A primeira está presente em sua carta ao Papa Clemente VI então enfermo e assistido por Guy de Chauliac, o mais famoso cirurgião da Idade Média, em associação com outros médicos. A segunda encontra-se em missivas dirigidas ao amigo Giovanni Boccaccio, também humanista e culto escritor; historiador do surto inicial da peste e atento ao papel básico do contágio.

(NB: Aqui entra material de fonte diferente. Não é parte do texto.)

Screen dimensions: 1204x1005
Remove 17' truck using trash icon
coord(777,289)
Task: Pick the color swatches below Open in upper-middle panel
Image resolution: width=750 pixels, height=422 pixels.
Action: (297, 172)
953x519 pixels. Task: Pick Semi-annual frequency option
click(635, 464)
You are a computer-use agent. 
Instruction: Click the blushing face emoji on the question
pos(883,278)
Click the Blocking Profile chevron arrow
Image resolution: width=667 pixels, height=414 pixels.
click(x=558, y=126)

Na carta ao Papa inicia uma advertência, "seu leito está cercado por doutores e isto naturalmente, me enche de medo". Lembra as suas opiniões, sempre em conflitos, e que "aquele que nada tem a dizer sofre o vexame de claudicar atrás dos outros". Cita ainda Plínio ao mencionar que "para manterem seus nomes por si próprios, através de qualquer novidade, traficam com nossas vidas". Os médicos aprendem seus misteres às expensas dos enfermos e "apenas eles possuem o direito de matar com impunidade". Aconselha, então, ao Papa que considere o conjunto dos médicos como "um exército de inimigos". E finaliza o texto observando que eles procuram argumentos fora da profissão, assim na poesia e na retórica, "pensando não em curar mas em convencer" .

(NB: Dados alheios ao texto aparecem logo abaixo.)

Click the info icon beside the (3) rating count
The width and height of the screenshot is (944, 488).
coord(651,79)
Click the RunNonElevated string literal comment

Contrariando seu pedido o Papa mostrou a carta a Chauliac fornecendo novos motivos para disputas acirradas.
Em carta a Boccaccio ridiculariza as roupas "indecentes" dos médicos, nas quais estavam presentes "a púrpura e outras cores, enfeites de ouro e ancis cintilantes".

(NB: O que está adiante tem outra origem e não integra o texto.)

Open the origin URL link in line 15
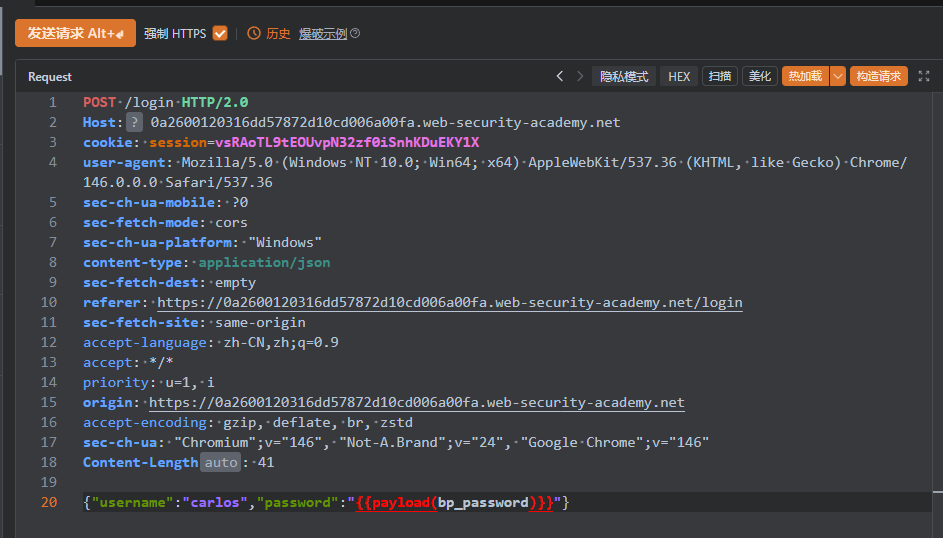Viewport: 943px width, 538px height. [x=416, y=402]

Em outra missiva crítica a afirmação do amigo que iniformava sobre a doença anterior e que agora sentia-se bem "graças a Deus e a seus médicos", opinando sobre o "erro vulgar presente em sua alta inteligência" , pois, na verdade, fora "Deus e sua boa constituição que fizeram tudo", e não os médicos", "ricos em banalidades e pobres em medicamentos". Em certo momento Boccaccio não chamara médico e então não ocorria surpresa porque "nada melhor à saúde que a ausência de um médico". E afirma, de novo, que "os que professam auxiliar a natureza, freqüentemente atuam, de fato, contra ela e lutam ao mesmo lado da enfermidade".
E, ainda, outra sátira sobre um doutor em conversa pessoal. Interrogado porque utilizava-se de alimentos que proibiam aos outros, respondera placidamente e sem hesitação: "Se a vida de um médico fosse consistente e com suas opiniões ou se estas o fossem com sua vida, ele sofreria na saúde ou na bolsa de dinheiro". E fala de outras relações pessoais: conhece "quatro médicos amigos que são homens cultos e educados, que conversam bem, argumentam com precisão, expressam-se com veemência ou com doce persuasão, ou seja, elas matam tranqüilamente com as mais convincentes explanações". E é o dogmático no fim da carta: "Já ordenei a meus subordinados que se algo de sério acontecer comigo, nenhuma atividade desses senhores será realizada sobre o meu corpo; será permitida a ação da natureza ou, antes, de Deus que me criou e colocará fim `minha vida, que não pode ser ultrapassada".
Todas as situações aqui expostas compõem o mapa da situação social da Medicina na véspera da Renascença; com reais deficiências, em parte dependentes do comportamento dos médicos. Nossa profissão, talvez mais que outras, viveu fases tristes, originadas não apenas pelo medíocre estado dos conhecimentos especializados, mas também pelas limitações morais do próprio ser humano.
A sua tremenda evolução através dos séculos evidenciou, entretanto, que, sem recuos e sem complacências, ela soube avançar em suas atividades, repelindo (como ainda faz) a ignorância, a improvisação, a charlatanice, a impostura. E adquiriu, assim, a sua intrínseca dignidade.